''Better to be king for a night than schmuck for a lifetime.''
Martin Scorsese and Robert De Niro successfully teamed up once again in what probably was their most different and unique collaboration together. It is a wonderful and unsettling film with a great performance from Robert De Niro. I feel sorry for younger audiences who have only seen his recent work, because they are missing out on one of the best actors during the 80's and 90's. Here, De Niro plays a mentally unstable character who is obsessed with becoming famous. I don't know if our culture was so obsessed with celebrity and fame during the 80's as they are now, but The King of Comedy is very much prescient today and that is one of the reasons why it still speaks to its audience more than 30 years after its release. It isn't an easy watch, especially if you are expecting a Scorsese film like Goodfellas, but it is equally effective. The King of Comedy plays out as an edgy cultural satire and despite feeling unsettled by some of the characters motivations I still was engaged with the story. This is a unique dark comedy because it is much more restrained than others, and it isn't a comedy that will have you laughing throughout the movie, but it works in a creepy and unsettling way thanks to Scorsese's direction and De Niro's inspired performance.

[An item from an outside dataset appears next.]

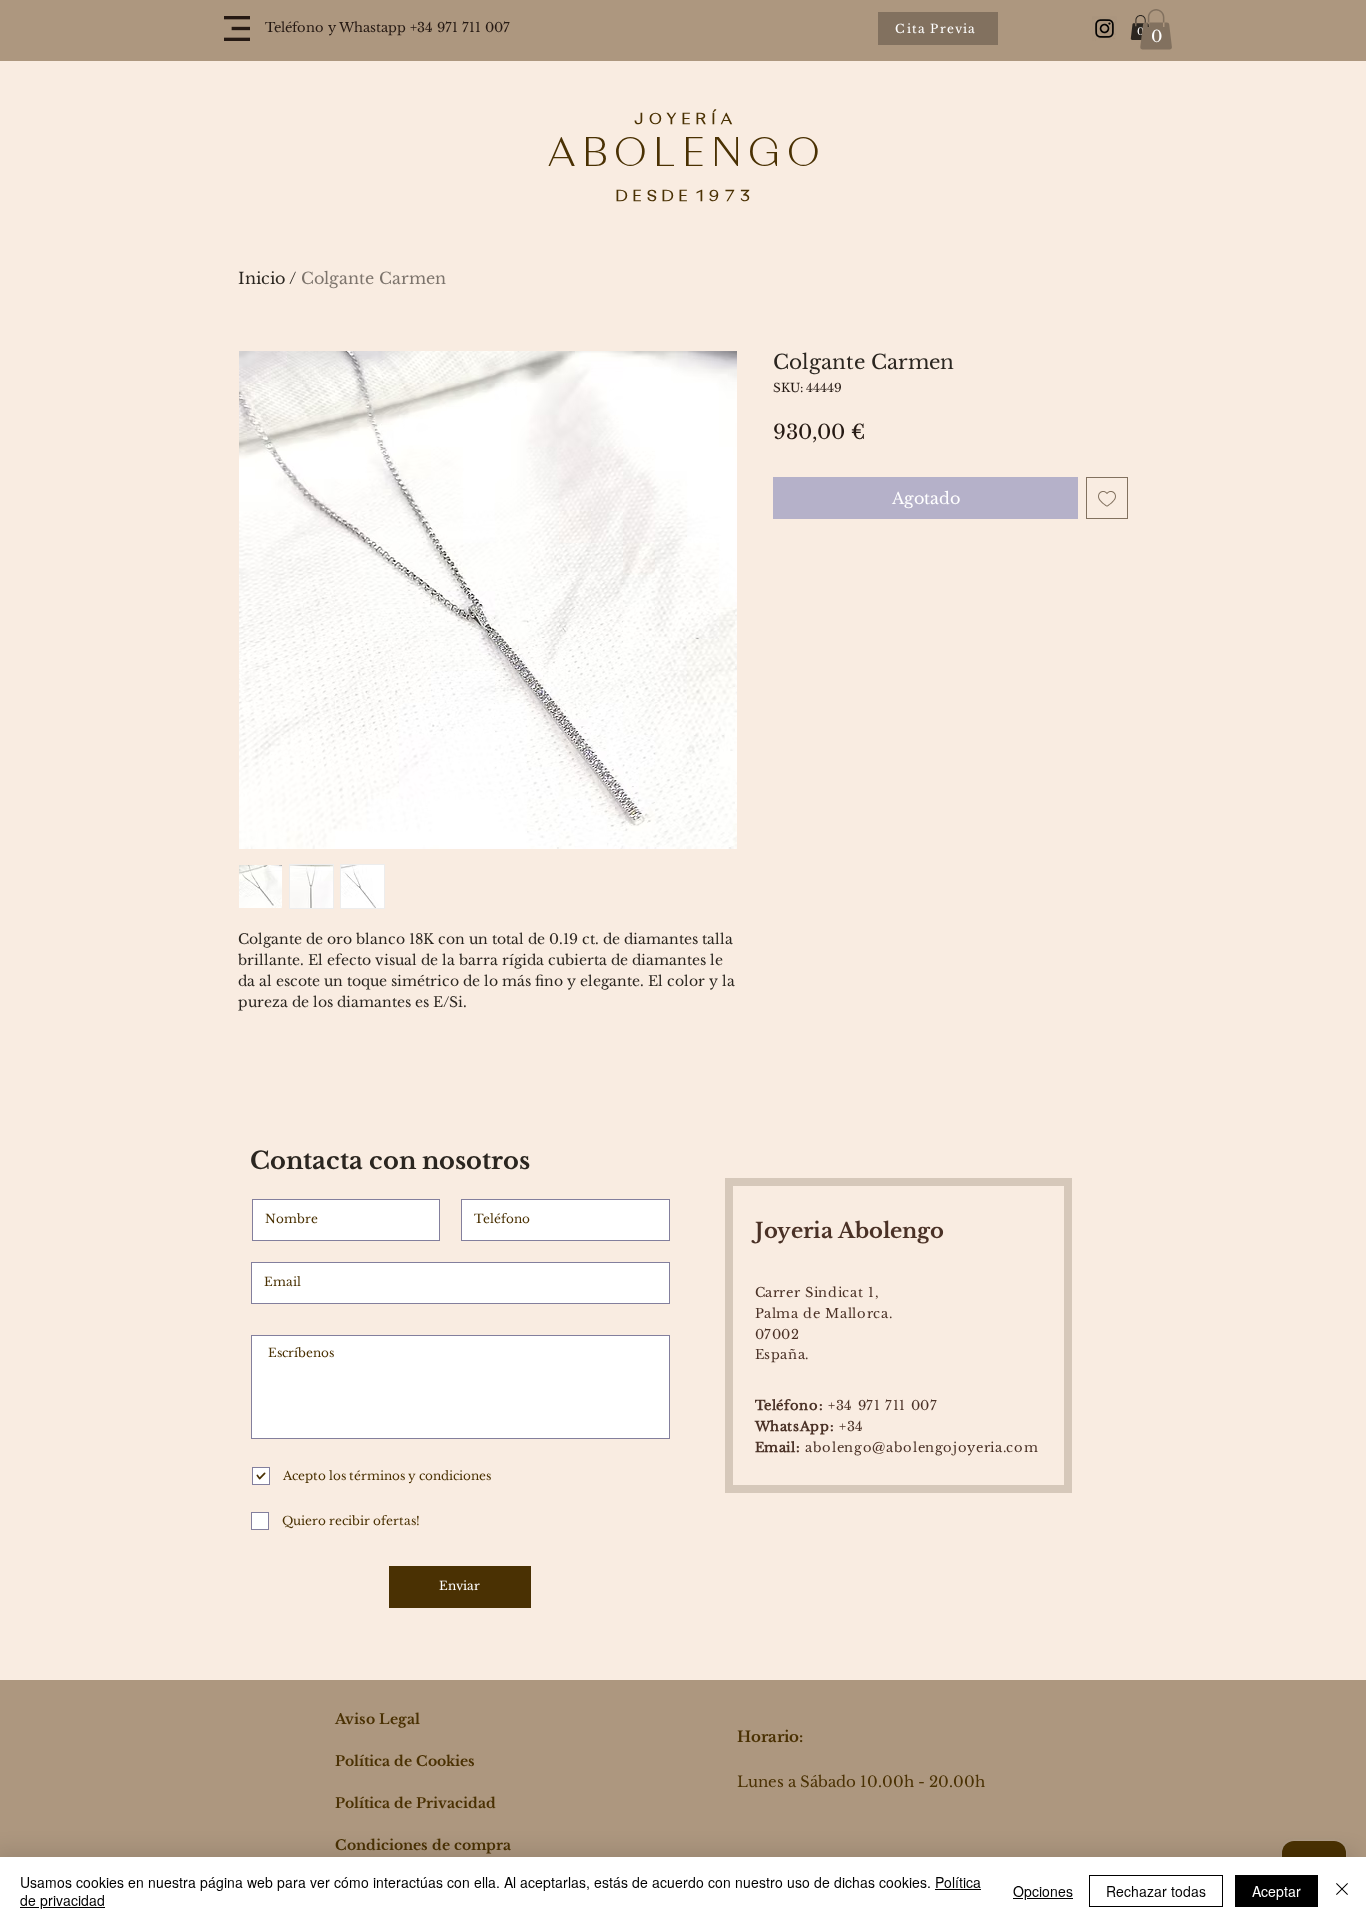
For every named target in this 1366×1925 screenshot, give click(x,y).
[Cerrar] (1342, 1891)
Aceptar (1276, 1891)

This satire of our celebrity obsessed society was written by Paul D. Zimmerman and it stars Robert De Niro as an aspiring comedian who is obsessed with becoming famous. We first see Rupert Pupkin hanging around a crowd of fans outside a local TV studio where Jerry Langford's (Jerry Lewis) comedy show is taped. Jerry is greeted by his fans as he exits the show and heads for his limo, but an obsessed stalker named Masha (Sandra Bernhard) awaits for him hidden in his car. In the midst of all the turmoil, Rupert separates Jerry from Masha and the rest of the crowd. He then seizes his opportunity and ends up alone with Jerry in his limo distancing himself from the rest of the crowd who in his opinion are simply autograph hounds. Rupert then introduces himself and tells Jerry that he is an aspiring comedian and wants him to invite him to his show because he believes he has potential. In order to get rid of him Jerry politely gives him some advice and tells Rupert to send a tape of his jokes to his assistant, Cathy Long (Shelley Hack), but he recommends he start at the bottom and begin performing in small local shows. Rupert is so fixated with himself and his desire to become famous that he has a difficult time trying to separate what is real and what is fantasy. Back home he begins fantasizing about his conversation with Jerry, and now that he has gotten this far he won't stop until he gets his shot at fame.
Rupert isn't an easy character to root for considering he only cares about himself and can't take no for an answer. His presence unsettles everyone around him just like it does with us as we watch him invite himself to Jerry's country home or as he insists on meeting with him in his studio. Scorsese does a great job with this film creating this unsettling and disturbing atmosphere. Jerry Lewis gives a much more restrained performance and it is very different from the quirky roles we've seen him play before. In a way he's just playing himself and that is why he is so believable in his Johnny Carson like role. Sandra Bernhard's performance divided critics as some considered it to be over the top, but I thought she was great considering this is a satire of our culture's obsession with celebrities and fame. I thought the ending of this film was also perfect and very poignant. There are two ways you can read into the ending (since Rupert fantasizes so much it is hard to separate that from reality) but if it really played out the way it's presented at the end I thought it was a powerful critique of how we as a culture value success and fame over morality. It was a very satisfying ending and I really enjoyed this film.